July 2021 on TCM is upon us and with it comes some watchable Lee Marvin classics, as well as a few other goodies within the theme of neo-noir. Readers of Lee Marvin Point Blank will appreciate these films as they certainly fit the oeuvre of the man’s work. Even the film’s in which he doesn’t appear are ones he certainly could have and it’s interesting to consider him in the roles while watching. Check local listings for air time. First up:

Point Blank (1967): Friday, July 2nd. 

Point Blank, 1967


Lee Marvin as Walker based on the book in which his name is Parker written by Donald Westlake using the pen name Richard Stark directed by England’s John Boorman in quintessential American locales such as San Francisco and Los Angeles. Confused? Don’t be as TCM could not have picked a better film for their July 2021 launch of their theme of neo-noir classics, as this is the one that started it all. It’s what I like to call the first arthouse action film. See it again and you’ll see what I mean.

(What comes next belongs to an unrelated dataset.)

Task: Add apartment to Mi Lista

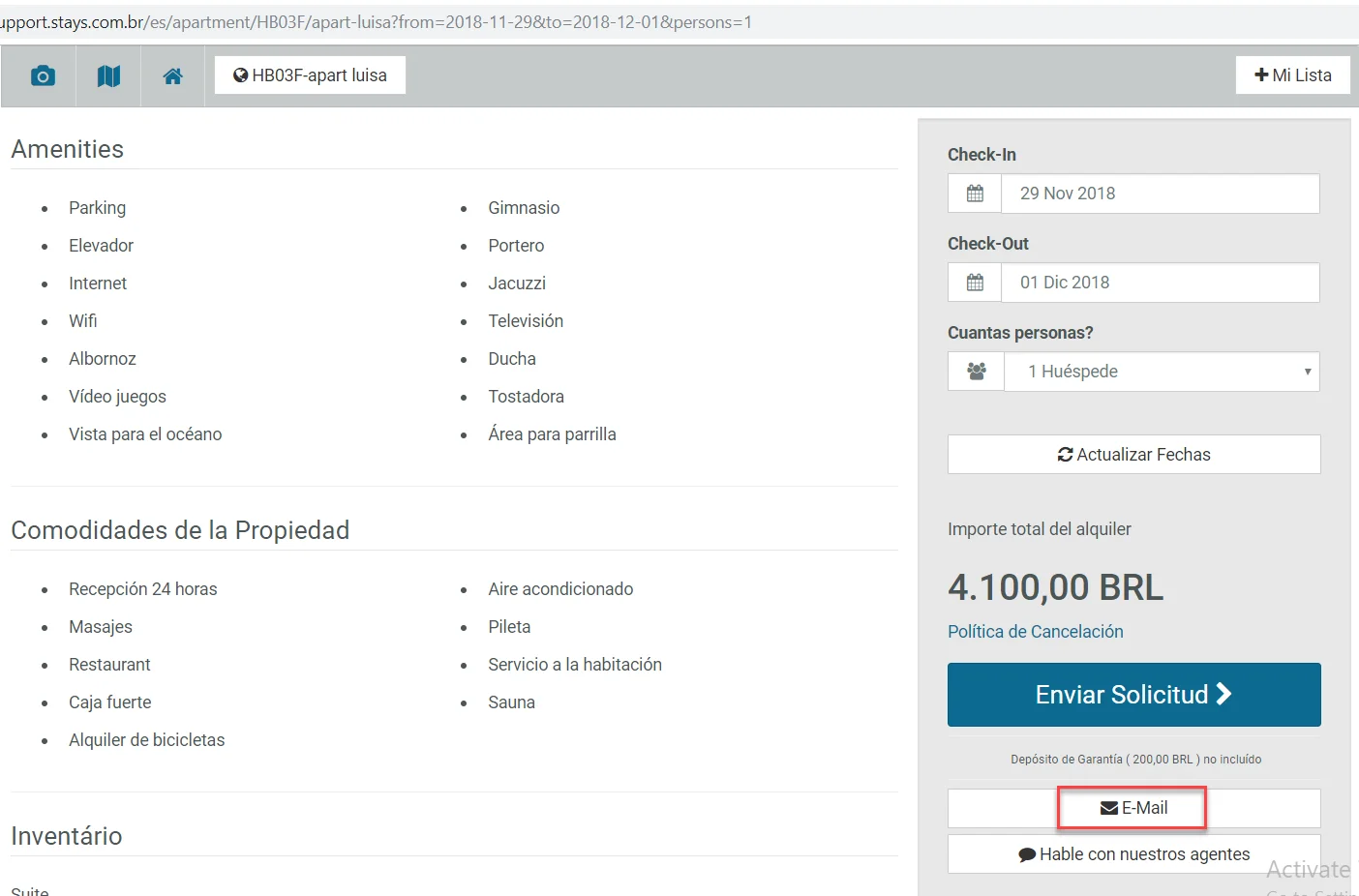Action: (x=1292, y=75)
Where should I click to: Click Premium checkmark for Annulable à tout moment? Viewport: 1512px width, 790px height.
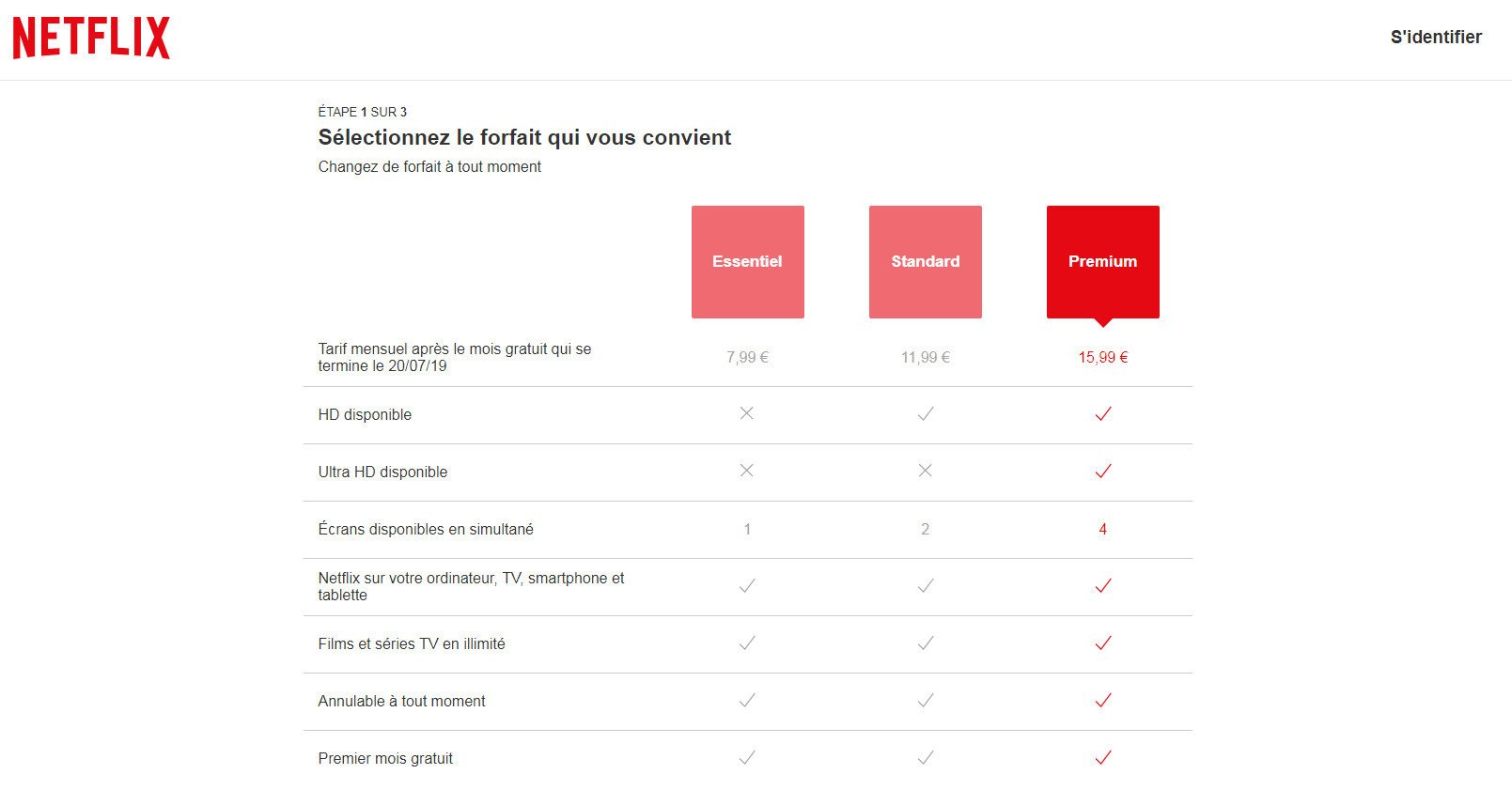pos(1103,701)
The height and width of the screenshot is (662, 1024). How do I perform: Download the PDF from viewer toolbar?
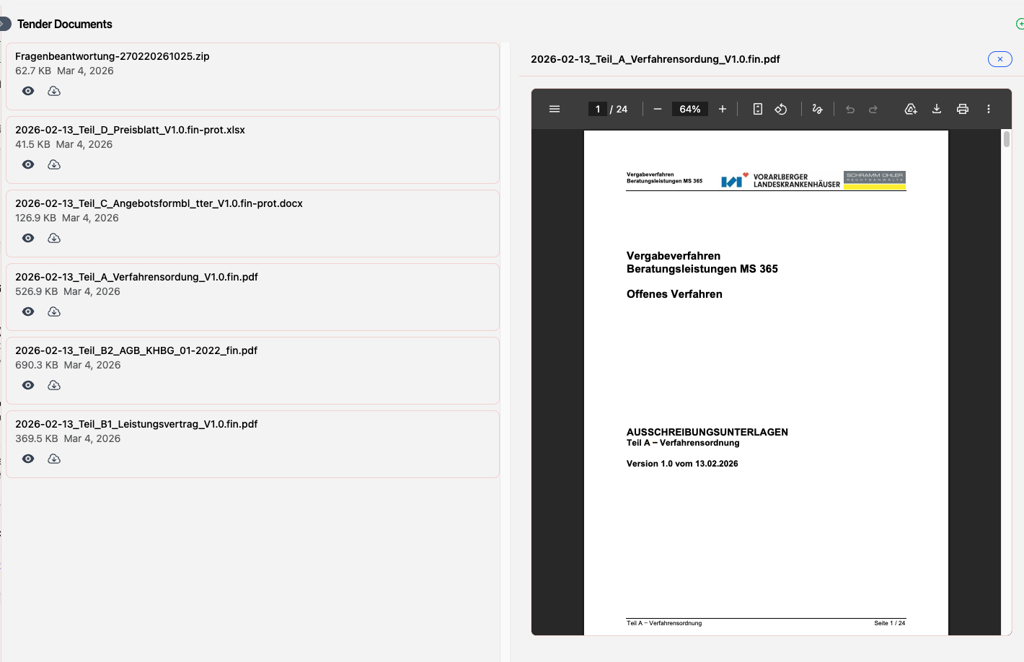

Warning Shot (1967): Friday July 2nd. 

Original ad art for WARNING SHOT (1967).



Hot from his success as Richard Kimble on “The Fugitive,” David Janssen stars in this film with a similar theme, only this time he’s a cop wrongly accused of murder. Janssen heads an all-star cast of cameos including Lee Marvin’s good friend and Point Blank costar, Keenan Wynn as well as Carroll O’Connor. Along for the ride are George Grizzard, Joan Collins, Lillian Gish, Steve Allen, Ed Begley, Sam Wanamaker, George Sanders, Eleanor Parker, Walter Pigeon and Stefanie Powers and a terrific score by Jerry Goldsmith. It’s a forgotten classic as far as I’m concerned and July 2021 is all the better for it.


The Friends of Eddie Coyle (1973): Friday, July 9th.

Criterion cover for the DVD of THE FRIENDS OF EDDIE COYLE.



In the 1970s Robert Mitchum underwent a sort of renaissance in his career with three outstanding crime thrillers: The Yakuza (1975), Farewell, My Lovely (1975), and the best of them being The Friends of Eddie Coyle. This is yet another movie in dire need of rediscovery and thankfully, a few years back Criterion chose to give the film the blue ribbon treatment it deserves. Yes, it’s dark and depressing and yes rather unrelentingly so but I like to think of it as haunting as once seen you’ll never forget it. Seriously. Mitchum heads an all-star cast of rugged faced veteran character actors on the dirty streets of Boston as he himself gives the performance of his career. Once again, don’t take my word for it. See it for yourself and be amazed. As costar Peter Boyle told Rolling Stone Magazine at the time: “You know what the 2001 theme is? That’s the sound of Robert Mitchum waking up.”

The Wild One (1953) Saturday, July 10th.

Original ad for The WILD ONE in which 4th billed Lee Marvin is shown (barely) but not mentioned.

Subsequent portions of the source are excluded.